As you all know, the SEC is the investor's advocate, and since I arrived here 10 weeks ago, I have focused singularly on how the SEC can best serve the needs of investors. And clearly, the role of credit rating agencies must be an area for our intense review as we think about how to promote investor protection and market integrity, and restore confidence in our financial system.
In late 2006, the Credit Rating Agency Reform Act gave the Commission the exclusive authority over rating agency registration and qualifications. In the less than three years since, the Commission has undertaken no fewer than five rulemakings. Clearly, the Commission has been very active in its efforts to fully implement the authority granted by Congress — all with an eye to providing the investing public with more confidence in the rating system.
These rules, which are all still relatively new, relate to a myriad of topics — ranging from registration and recordkeeping to disclosure and managing conflicts of interest. The last of these rules, some of which were adopted this past December and some which are still pending, were significantly influenced by the findings of the SEC's extensive 10-month examination of three major credit rating agencies.
But as much as we have done, there is still more to do. The status quo isn't good enough. Rating agency performance in the area of mortgage-backed securities backed by residential subprime loans, and the collateralized debt obligations linked to such securities has shaken investor confidence to its core.
Our purpose today is to ask some very basic questions:
Should the Commission consider additional rules to better align the raters' interests with those who rely on the ratings — that is, principally, investors?
Stated another way, does one form of rating agency business model represent a better way of managing conflicts of interest than another? Is there a way to realign incentives so that rating agencies view investors as the ultimate customer?
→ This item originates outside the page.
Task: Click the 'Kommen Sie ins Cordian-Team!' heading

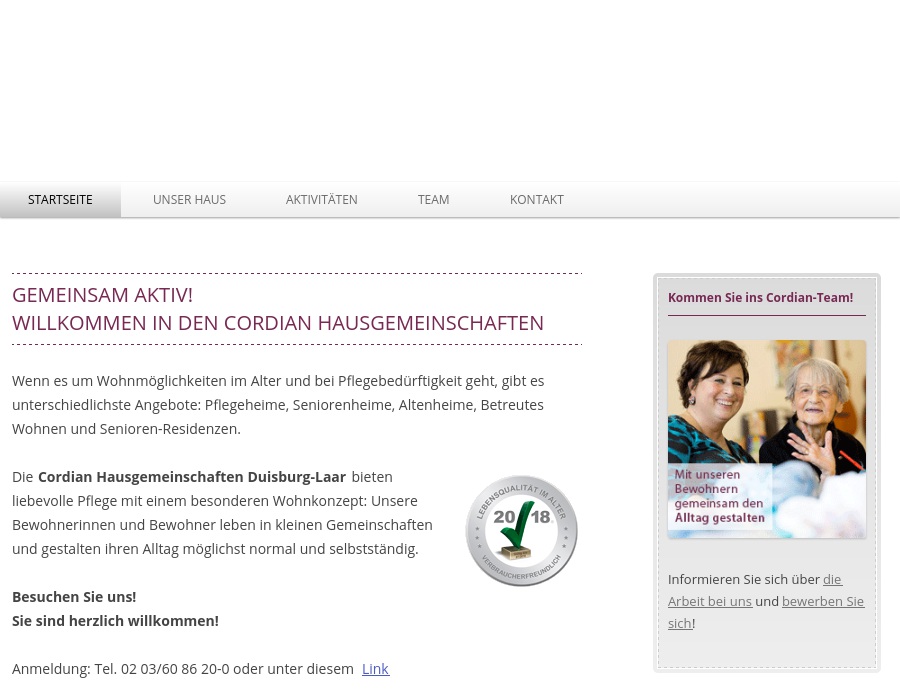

Do users of ratings — whether they are issuers or investors — have all of the information they need to make the most informed decisions? For example, is there more information about performance, expertise with regard to certain types of securities products, or fees that would be meaningful in restoring investor confidence or would provide investors with the tools to discern the value of the rating? Should we borrow a page from the research analyst conflicts of interest settlement of several years ago and require a mechanism that provides for the issuance of multiple ratings for every security, including one generated independently?
Are there additional behaviors — for example, concerning the way that agencies bid for work — that should be examined and modified? Would increased competition in the rating agency space benefit investors and how would we achieve that?
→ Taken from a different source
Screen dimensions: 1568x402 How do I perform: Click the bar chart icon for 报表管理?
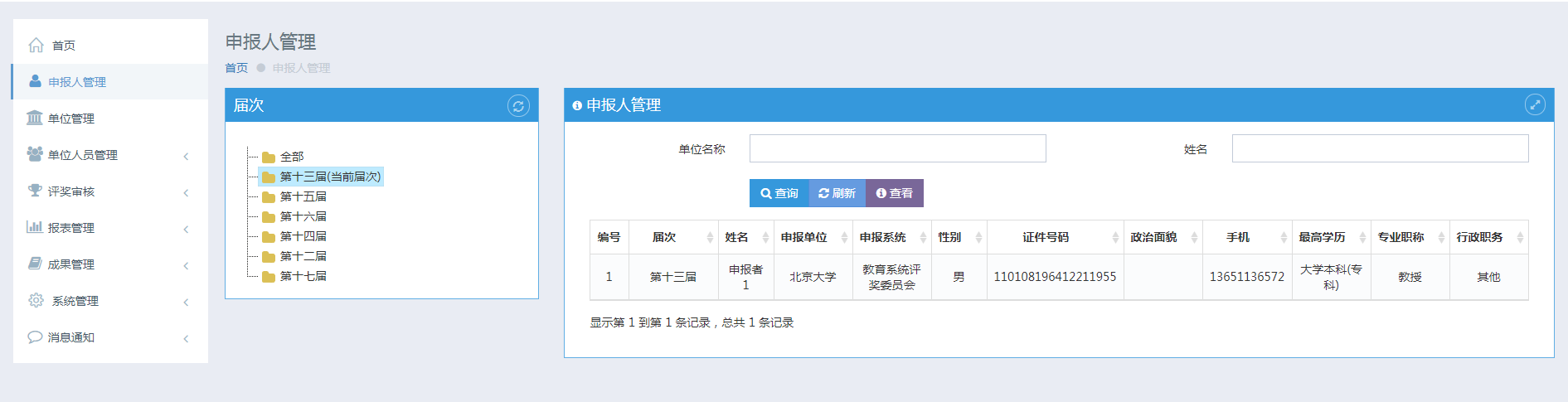click(35, 227)
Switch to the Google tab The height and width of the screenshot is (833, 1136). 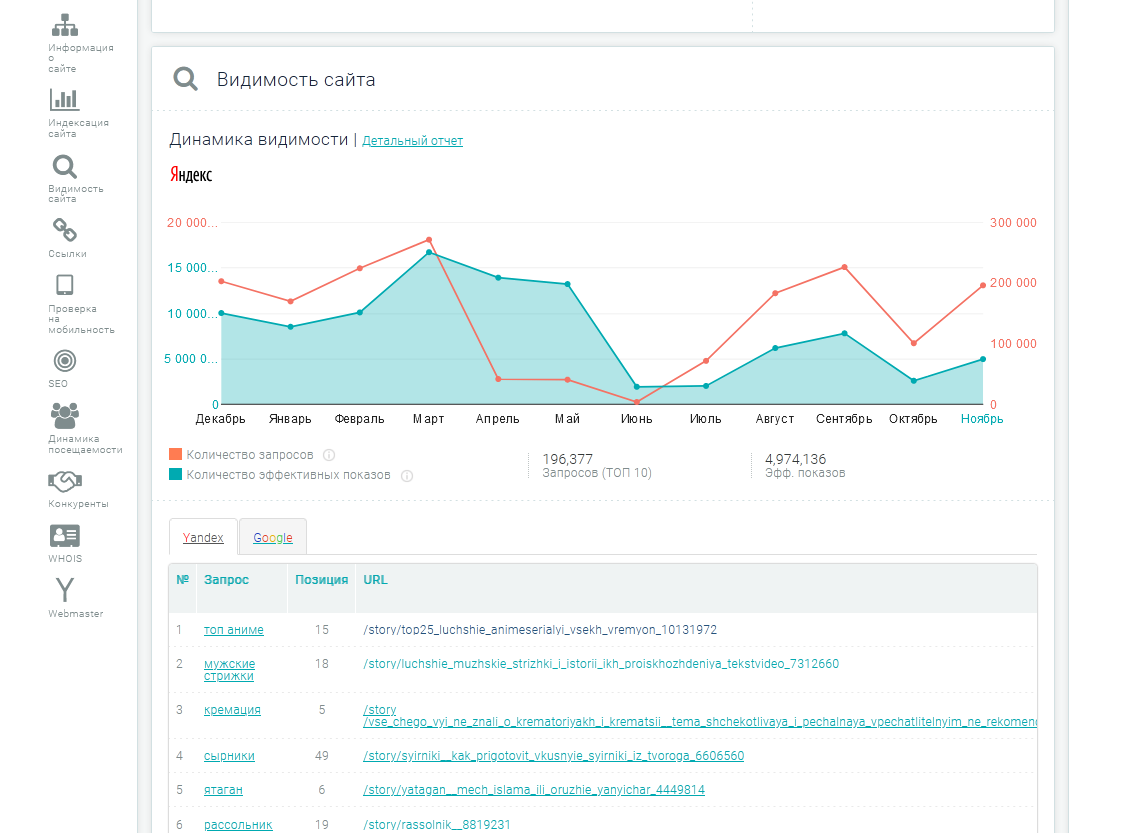click(272, 537)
Are some securities products so inherently complicated or risky that ratings are, at best, meaningless or, even worse, misleading? In other words, is everything really ratable?
Should investors re-examine the way that they look at ratings to ensure that ratings represent the beginning of due diligence and not the end? Should the government end its reliance on ratings or limit that reliance?
We are very fortunate to have with us today a number of panelists who will help us find answers to these and other questions. The first panel will help us understand what the rating agencies themselves are doing to address the problems. The second panel will discuss competition issues, both domestically and from a global perspective. The third panel will provide the views of different types of users. And the fourth panel will primarily focus on identifying possible new approaches to oversight.
I'll now turn the meeting over to Dan Gallagher, Deputy Director of the Division of Trading and Markets, who will introduce and moderate our first panel.